If you really believe an investment like bitcoin or AMC is headed for the moon, then the rational move might be to own less of it.
Meme stock and crypto investors don’t pay much attention to traditional Wall Street advice. Maybe they should.
Bitcoin proponents talk about the cryptocurrency hitting $1 million or even its total value reaching $300 trillion. The most enthusiastic “apes” claim to have much of their savings in AMC Entertainment Holdings shares and post the #AMC500K hashtag—indicating their belief that the movie chain’s shares will hit $500,000 in the “mother of all short squeezes.”
Leaving aside the obvious problem that these aspirational values for bitcoin and AMC are 15 and 12 times the size of the entire U.S. economy, respectively, even those with more modest targets and big personal bets are ignoring a classic wealth-building formula used by investing legends like Warren Buffett and Bill Gross.
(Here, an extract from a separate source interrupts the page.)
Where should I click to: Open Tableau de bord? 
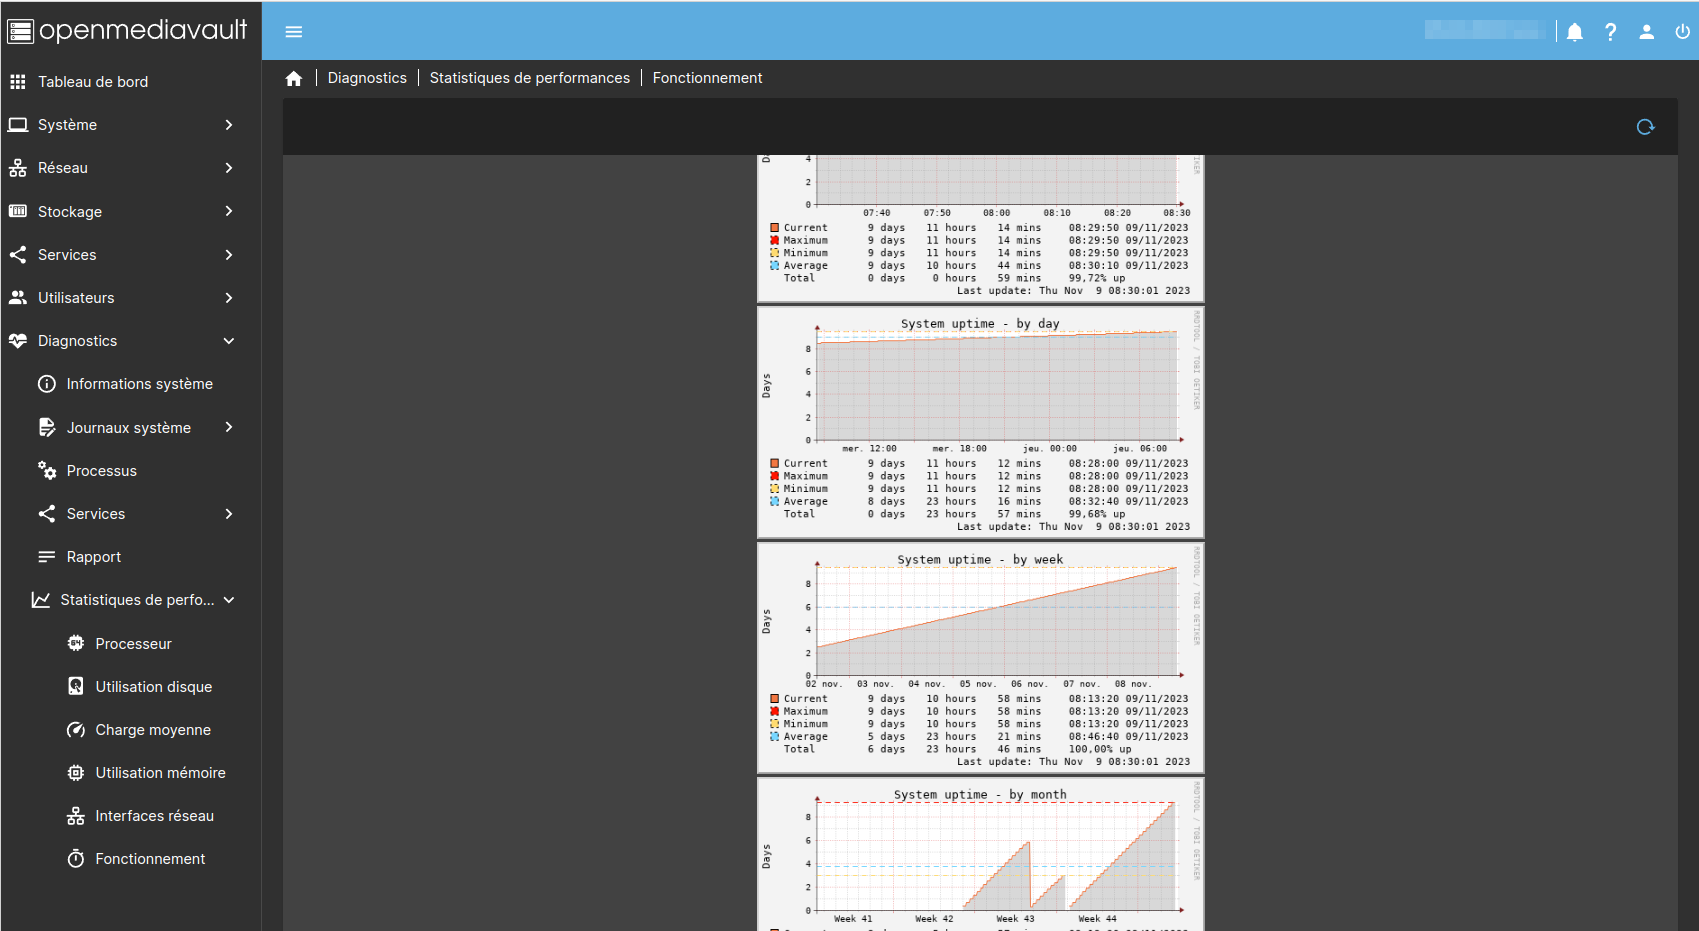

The Kelly criterion, developed by Bell Labs scientist John L. Kelly Jr. in the 1950s, tells you how much to bet for the highest rate of wealth growth without losing everything.
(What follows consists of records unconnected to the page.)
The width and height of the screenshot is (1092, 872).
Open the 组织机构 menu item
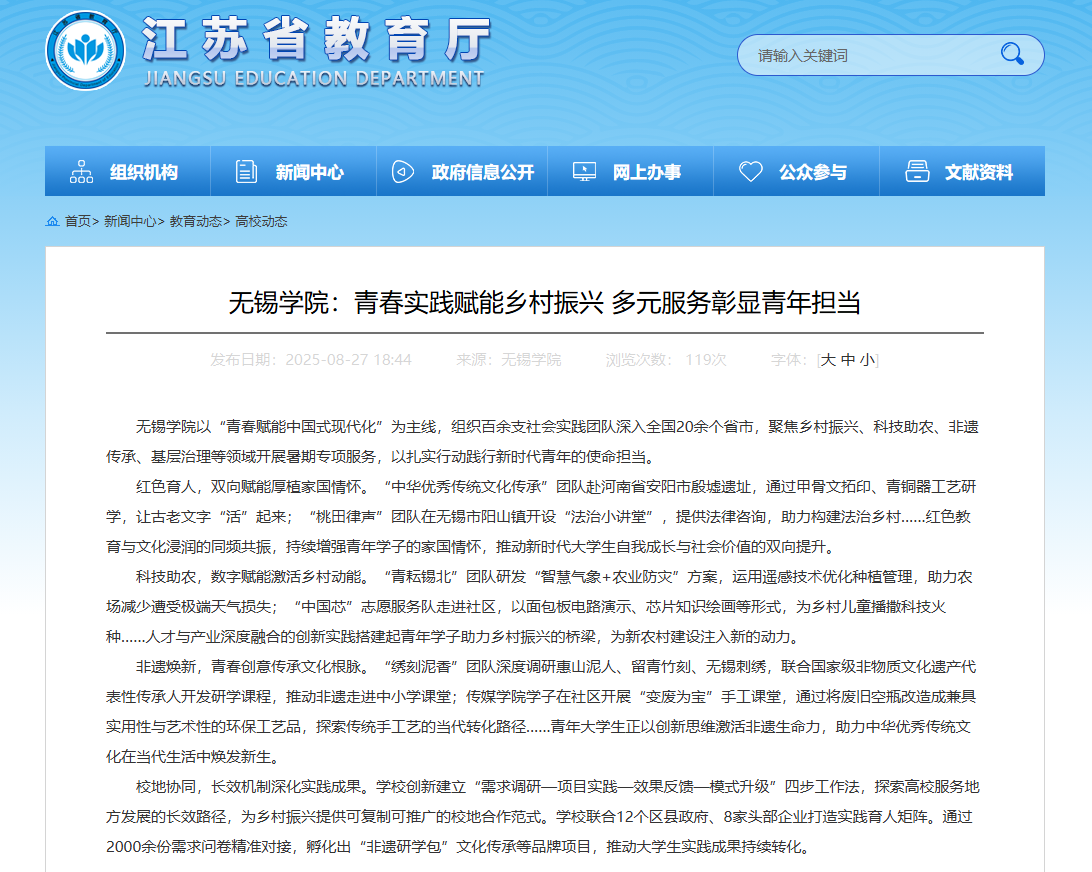click(x=144, y=172)
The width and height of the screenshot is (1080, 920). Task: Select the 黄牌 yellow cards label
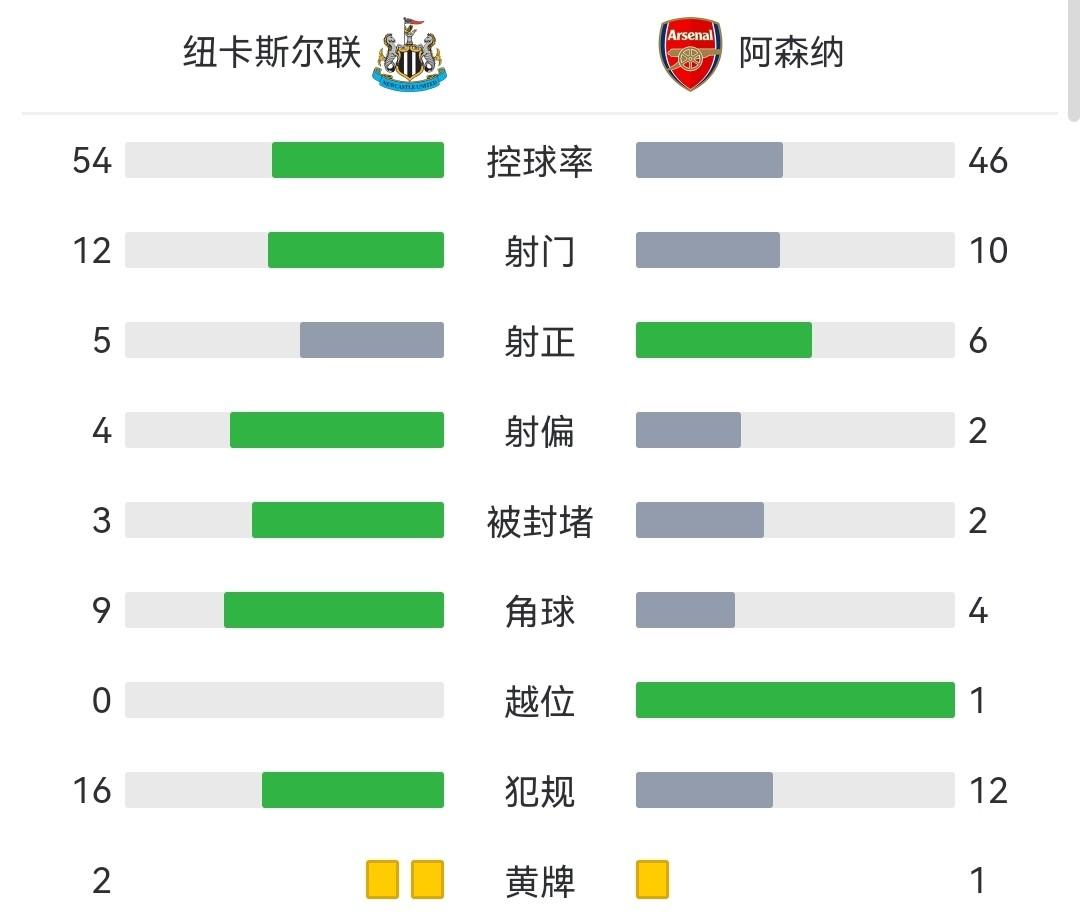tap(540, 881)
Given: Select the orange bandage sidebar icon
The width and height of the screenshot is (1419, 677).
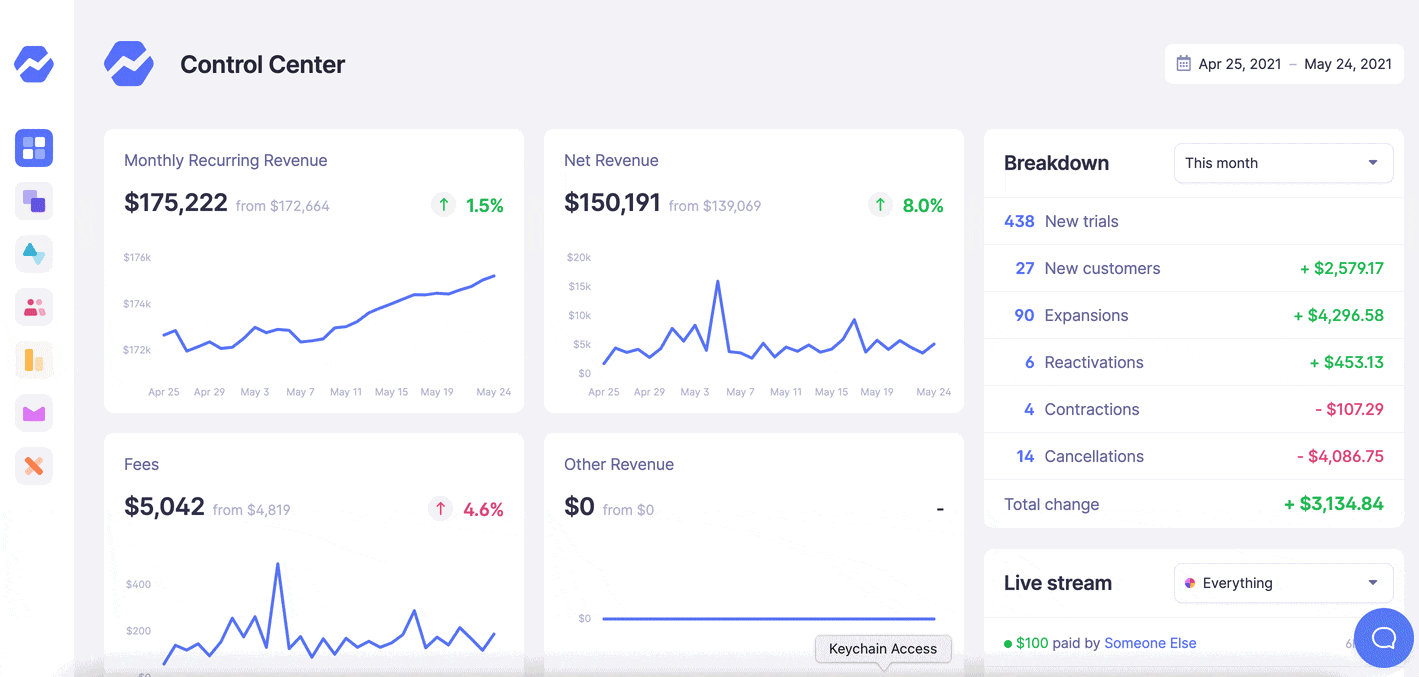Looking at the screenshot, I should [x=34, y=466].
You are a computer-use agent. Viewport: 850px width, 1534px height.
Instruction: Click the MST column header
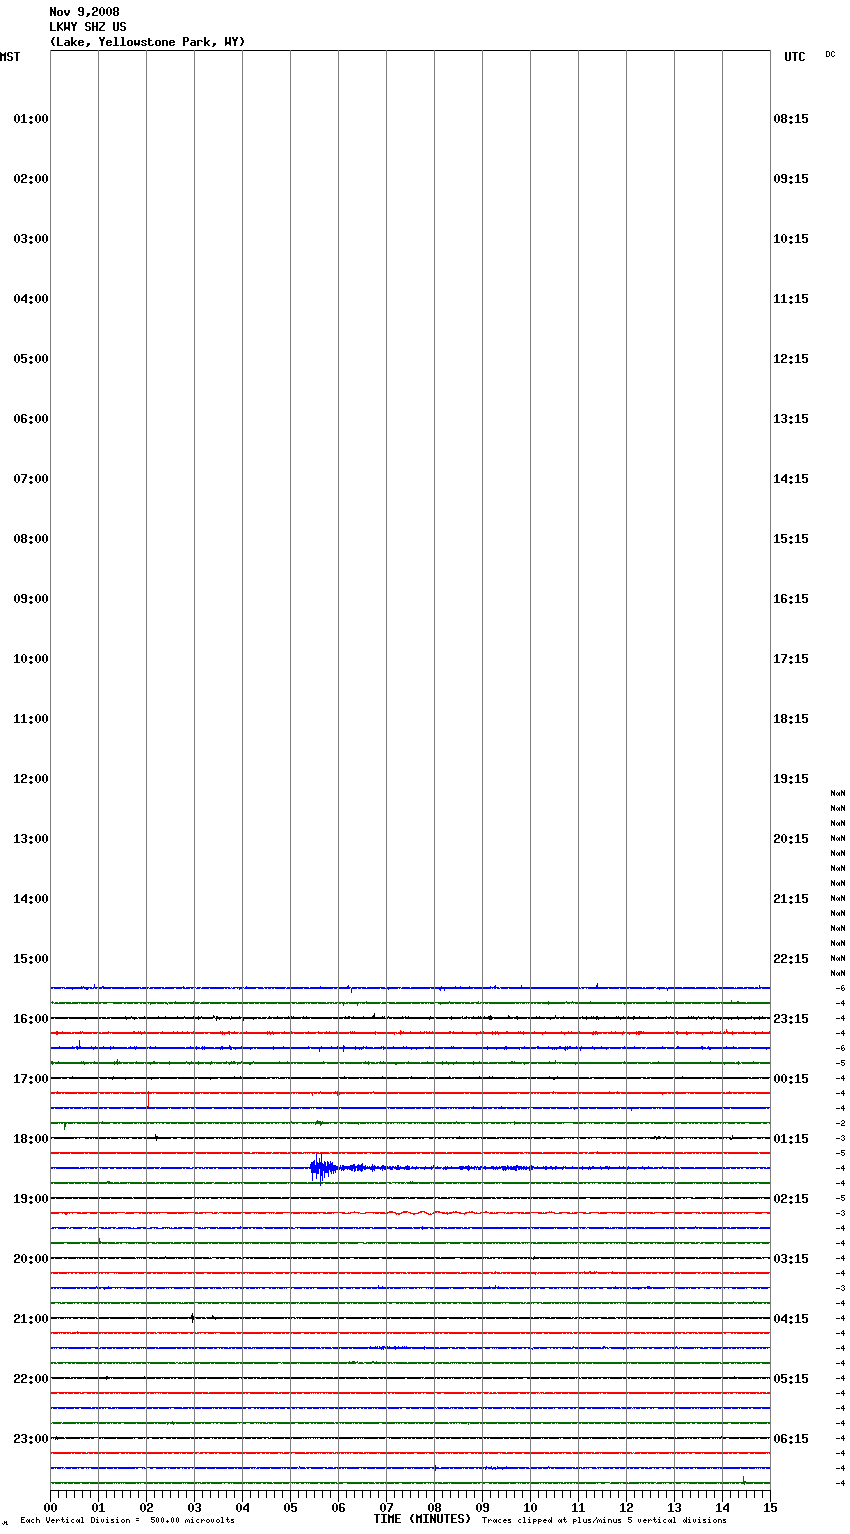click(x=10, y=57)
Investors very convinced in their analysis will make seemingly racy bets when using Kelly—so much so that some investors use a “half-Kelly” formula. After all, big losses on what seemed almost like a sure thing carries professional risk too, like losing clients.
Even though crypto and meme stock investors often answer to nobody but themselves and have huge expectations, they shouldn’t bet the farm either. They actually should invest less as their expected value increases according to a counterintuitive paper on Kelly betting published by Victor Haghani and James White of Elm Wealth, a research-driven wealth adviser and manager.
They start out with a person who is faced with a 50/50 coin flip. Heads would mean losing everything and tails would mean some level of return. As the payoff rises, the percentage of wealth optimally wagered would too, but only at first. The expected outcome is the average of 50% of zero and 50% of their target. Should they bet more, though, if their “target upside payoff” is 15,000 times their investment instead of just 15 times?
No. A truly gigantic return would make us rich even if we own only a tiny bit of the investment. We would be needlessly risking money by buying any more. In Haghani and White’s intentionally simplified example, the highest share of one’s wealth to bet is about 17% once the upside payoff is between four and eight times your starting investment. From there it declines.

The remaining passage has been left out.